Letzte Chance für die SPD
Alle reden von Kanzlerin Merkel und der CDU, die eine neue Führung sucht. Die künftige CDU-Spitze müsse Merkel” den Rücken für Europa frei halten”, fordert EU-Kommissar Oettinger. Dabei kommt es jetzt vor allem auf die SPD an.
AKK, Spahn oder Merz – diese Frage beherrscht die Berliner Debatte. Dabei wird die neue CDU-Führung erst im Dezember gewählt. Die SPD hingegen muss – und will – sich schon bald entscheiden, wie es weitergeht.
Bereits am kommenden Wochenende wollen die Genossen einen “Fahrplan” für die weitere Zusammenarbeit in der GroKo beschließen. Darin soll geregelt werden, welche Vorhaben bis 2019 umgesetzt sein müssen.

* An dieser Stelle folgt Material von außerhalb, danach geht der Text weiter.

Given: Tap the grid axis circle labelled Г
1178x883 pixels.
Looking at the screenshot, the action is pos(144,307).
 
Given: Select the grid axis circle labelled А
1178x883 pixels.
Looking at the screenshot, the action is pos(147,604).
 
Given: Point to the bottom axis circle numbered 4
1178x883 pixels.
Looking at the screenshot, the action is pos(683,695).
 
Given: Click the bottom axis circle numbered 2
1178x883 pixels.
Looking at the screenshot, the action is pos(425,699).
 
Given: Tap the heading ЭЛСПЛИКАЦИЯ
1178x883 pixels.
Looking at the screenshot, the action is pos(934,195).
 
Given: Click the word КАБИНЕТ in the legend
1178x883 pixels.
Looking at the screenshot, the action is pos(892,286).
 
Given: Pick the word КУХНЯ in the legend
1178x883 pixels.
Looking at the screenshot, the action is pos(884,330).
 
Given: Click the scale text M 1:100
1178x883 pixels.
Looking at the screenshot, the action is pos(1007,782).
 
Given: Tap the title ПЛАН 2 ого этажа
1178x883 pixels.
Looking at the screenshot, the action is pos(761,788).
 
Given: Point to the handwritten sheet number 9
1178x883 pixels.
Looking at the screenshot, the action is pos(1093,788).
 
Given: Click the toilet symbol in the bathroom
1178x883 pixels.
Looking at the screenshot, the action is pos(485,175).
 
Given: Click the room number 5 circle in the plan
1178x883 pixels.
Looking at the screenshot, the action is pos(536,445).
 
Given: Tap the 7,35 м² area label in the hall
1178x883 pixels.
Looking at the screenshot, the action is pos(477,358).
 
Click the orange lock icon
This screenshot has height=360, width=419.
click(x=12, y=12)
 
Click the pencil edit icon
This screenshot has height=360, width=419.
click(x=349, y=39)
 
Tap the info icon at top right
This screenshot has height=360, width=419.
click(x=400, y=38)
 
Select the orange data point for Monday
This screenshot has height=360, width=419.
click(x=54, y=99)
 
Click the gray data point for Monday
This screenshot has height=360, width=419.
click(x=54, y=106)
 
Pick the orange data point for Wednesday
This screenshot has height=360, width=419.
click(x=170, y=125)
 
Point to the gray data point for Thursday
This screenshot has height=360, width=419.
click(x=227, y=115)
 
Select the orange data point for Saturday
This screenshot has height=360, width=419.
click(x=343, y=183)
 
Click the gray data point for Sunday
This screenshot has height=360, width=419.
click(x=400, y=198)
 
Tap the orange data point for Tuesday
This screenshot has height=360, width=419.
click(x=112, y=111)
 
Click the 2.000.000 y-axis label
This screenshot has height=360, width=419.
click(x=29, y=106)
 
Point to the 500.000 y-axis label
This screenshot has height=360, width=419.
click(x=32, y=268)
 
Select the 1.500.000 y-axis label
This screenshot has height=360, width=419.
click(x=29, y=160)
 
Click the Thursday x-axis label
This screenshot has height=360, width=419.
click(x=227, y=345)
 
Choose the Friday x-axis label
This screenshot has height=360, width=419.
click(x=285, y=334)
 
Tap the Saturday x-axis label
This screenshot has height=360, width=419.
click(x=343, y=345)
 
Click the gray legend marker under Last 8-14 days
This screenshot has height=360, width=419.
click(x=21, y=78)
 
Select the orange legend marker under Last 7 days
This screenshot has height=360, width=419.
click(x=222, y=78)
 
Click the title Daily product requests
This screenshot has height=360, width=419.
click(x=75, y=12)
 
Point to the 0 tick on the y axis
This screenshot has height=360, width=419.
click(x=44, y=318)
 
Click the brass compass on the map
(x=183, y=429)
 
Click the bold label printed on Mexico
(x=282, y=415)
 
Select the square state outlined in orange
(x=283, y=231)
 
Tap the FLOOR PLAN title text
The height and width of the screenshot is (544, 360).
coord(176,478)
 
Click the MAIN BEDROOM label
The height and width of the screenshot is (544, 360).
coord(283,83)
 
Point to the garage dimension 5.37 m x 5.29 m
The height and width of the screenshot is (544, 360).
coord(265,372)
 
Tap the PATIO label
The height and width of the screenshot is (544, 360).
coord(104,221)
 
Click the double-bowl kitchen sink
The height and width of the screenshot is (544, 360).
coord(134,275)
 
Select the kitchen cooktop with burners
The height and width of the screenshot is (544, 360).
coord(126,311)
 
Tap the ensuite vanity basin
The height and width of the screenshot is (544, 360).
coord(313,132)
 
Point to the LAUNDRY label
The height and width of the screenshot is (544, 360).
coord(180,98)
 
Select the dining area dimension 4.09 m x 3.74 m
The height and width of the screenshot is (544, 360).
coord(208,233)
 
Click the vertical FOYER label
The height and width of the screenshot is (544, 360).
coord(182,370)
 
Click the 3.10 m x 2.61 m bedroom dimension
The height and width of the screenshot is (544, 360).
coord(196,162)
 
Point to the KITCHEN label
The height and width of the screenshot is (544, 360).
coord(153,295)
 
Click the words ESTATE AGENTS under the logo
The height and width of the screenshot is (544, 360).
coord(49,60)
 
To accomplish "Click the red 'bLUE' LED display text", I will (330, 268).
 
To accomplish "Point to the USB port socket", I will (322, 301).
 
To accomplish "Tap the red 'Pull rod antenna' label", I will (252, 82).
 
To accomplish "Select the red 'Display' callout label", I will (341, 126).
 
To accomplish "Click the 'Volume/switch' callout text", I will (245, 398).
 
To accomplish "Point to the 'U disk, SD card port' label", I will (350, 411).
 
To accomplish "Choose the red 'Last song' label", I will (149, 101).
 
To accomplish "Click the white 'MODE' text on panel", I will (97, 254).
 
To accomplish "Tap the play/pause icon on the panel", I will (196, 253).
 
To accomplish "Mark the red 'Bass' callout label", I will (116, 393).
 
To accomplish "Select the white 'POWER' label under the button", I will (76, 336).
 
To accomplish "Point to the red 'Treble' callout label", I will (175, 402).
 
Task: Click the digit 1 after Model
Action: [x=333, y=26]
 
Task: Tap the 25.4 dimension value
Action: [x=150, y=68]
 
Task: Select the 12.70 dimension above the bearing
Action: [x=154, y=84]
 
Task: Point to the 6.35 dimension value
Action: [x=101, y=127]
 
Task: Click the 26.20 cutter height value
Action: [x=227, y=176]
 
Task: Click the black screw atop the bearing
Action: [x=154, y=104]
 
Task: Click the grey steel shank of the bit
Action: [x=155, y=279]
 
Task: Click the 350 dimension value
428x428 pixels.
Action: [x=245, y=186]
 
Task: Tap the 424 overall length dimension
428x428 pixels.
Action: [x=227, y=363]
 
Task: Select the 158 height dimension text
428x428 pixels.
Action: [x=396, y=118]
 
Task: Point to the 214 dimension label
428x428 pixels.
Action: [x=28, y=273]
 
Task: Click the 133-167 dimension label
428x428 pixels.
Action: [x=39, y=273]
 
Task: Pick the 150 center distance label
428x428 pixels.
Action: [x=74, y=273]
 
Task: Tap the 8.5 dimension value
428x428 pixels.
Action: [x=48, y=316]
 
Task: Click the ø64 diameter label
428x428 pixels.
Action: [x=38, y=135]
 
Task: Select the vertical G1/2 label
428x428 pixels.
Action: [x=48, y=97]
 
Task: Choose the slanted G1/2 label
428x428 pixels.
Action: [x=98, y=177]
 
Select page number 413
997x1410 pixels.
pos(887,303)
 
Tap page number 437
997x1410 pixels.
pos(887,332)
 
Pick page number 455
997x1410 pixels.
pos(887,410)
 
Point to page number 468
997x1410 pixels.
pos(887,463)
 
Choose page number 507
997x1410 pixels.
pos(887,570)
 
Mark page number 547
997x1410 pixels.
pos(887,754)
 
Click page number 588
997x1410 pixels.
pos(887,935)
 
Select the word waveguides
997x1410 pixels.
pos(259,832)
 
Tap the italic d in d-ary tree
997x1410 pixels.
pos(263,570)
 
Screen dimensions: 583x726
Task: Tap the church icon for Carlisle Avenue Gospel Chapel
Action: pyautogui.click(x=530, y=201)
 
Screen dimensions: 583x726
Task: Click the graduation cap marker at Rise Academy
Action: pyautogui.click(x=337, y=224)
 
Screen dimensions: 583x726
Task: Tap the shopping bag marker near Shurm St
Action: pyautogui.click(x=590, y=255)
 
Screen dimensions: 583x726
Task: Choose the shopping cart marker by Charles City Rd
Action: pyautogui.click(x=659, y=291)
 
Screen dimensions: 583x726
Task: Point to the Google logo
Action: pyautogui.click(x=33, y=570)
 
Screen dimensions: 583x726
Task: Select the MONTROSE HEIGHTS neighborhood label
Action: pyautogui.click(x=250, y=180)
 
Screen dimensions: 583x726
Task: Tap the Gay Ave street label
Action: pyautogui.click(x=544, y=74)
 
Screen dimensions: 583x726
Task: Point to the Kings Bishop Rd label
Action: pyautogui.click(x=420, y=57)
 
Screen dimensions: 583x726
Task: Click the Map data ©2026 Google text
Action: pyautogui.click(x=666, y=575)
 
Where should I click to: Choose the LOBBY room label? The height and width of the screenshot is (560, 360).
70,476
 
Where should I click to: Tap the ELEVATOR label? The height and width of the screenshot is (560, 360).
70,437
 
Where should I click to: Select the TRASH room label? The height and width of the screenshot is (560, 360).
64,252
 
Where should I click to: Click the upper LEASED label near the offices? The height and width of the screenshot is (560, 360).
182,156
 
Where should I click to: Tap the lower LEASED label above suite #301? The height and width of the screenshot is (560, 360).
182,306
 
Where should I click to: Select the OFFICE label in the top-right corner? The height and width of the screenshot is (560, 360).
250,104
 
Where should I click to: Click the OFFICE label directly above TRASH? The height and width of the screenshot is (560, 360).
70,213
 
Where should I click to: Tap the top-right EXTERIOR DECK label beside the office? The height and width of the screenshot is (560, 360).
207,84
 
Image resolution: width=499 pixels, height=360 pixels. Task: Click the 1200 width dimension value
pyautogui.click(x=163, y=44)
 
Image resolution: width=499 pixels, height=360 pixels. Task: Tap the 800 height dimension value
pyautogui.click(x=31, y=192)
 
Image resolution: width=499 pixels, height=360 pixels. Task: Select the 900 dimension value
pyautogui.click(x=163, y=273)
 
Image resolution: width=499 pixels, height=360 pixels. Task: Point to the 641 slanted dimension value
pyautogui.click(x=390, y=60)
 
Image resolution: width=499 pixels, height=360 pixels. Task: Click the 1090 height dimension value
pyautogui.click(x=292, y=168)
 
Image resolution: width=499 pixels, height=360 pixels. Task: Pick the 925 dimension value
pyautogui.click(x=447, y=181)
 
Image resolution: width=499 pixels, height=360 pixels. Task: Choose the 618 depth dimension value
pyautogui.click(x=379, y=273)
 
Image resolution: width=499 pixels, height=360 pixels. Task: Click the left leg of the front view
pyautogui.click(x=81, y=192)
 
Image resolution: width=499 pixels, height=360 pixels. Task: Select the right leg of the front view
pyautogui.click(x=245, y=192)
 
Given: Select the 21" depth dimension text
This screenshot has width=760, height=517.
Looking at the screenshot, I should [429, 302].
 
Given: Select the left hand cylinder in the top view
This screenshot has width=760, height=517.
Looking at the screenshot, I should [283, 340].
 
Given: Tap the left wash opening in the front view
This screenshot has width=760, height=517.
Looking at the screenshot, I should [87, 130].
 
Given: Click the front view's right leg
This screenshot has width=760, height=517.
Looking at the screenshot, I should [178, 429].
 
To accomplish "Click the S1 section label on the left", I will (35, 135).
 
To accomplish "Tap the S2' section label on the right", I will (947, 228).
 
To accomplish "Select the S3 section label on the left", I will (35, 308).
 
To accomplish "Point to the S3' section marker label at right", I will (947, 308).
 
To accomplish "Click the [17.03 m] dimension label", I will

Europa kommt darin zwar vor – aber nur allgemein und ohne Hinweis darauf, wie man Merkel in die gewünschte Richtung bewegen könnte. Die SPD müsse “die Partei sein, die nationale Denkschablonen ablegt”, heißt es.
Klingt gut – bringt aber nichts, wenn man das nicht mit konkreten Forderungen an die Regierung und damit auch an die Kanzlerin unterlegt. Die SPD muss den Mut haben, Merkel in der Europapolitik zu stellen!
Bisher hat die Noch-CDU-Chefin ihre Passivität mit dem Widerstand von CDU-Hinterbänklern und der CSU begründet. Doch diese Taktik zieht nach ihrem Verzicht auf den Parteivorsitz nicht mehr.
Hier könnten die Genossen ansetzen. Wenn sie ganz mutig sind, könnten sie auf den Koalitionsvertrag verweisen und vom “Aufbruch für Europa” ihren Verbleib in der Regierung abhängig machen.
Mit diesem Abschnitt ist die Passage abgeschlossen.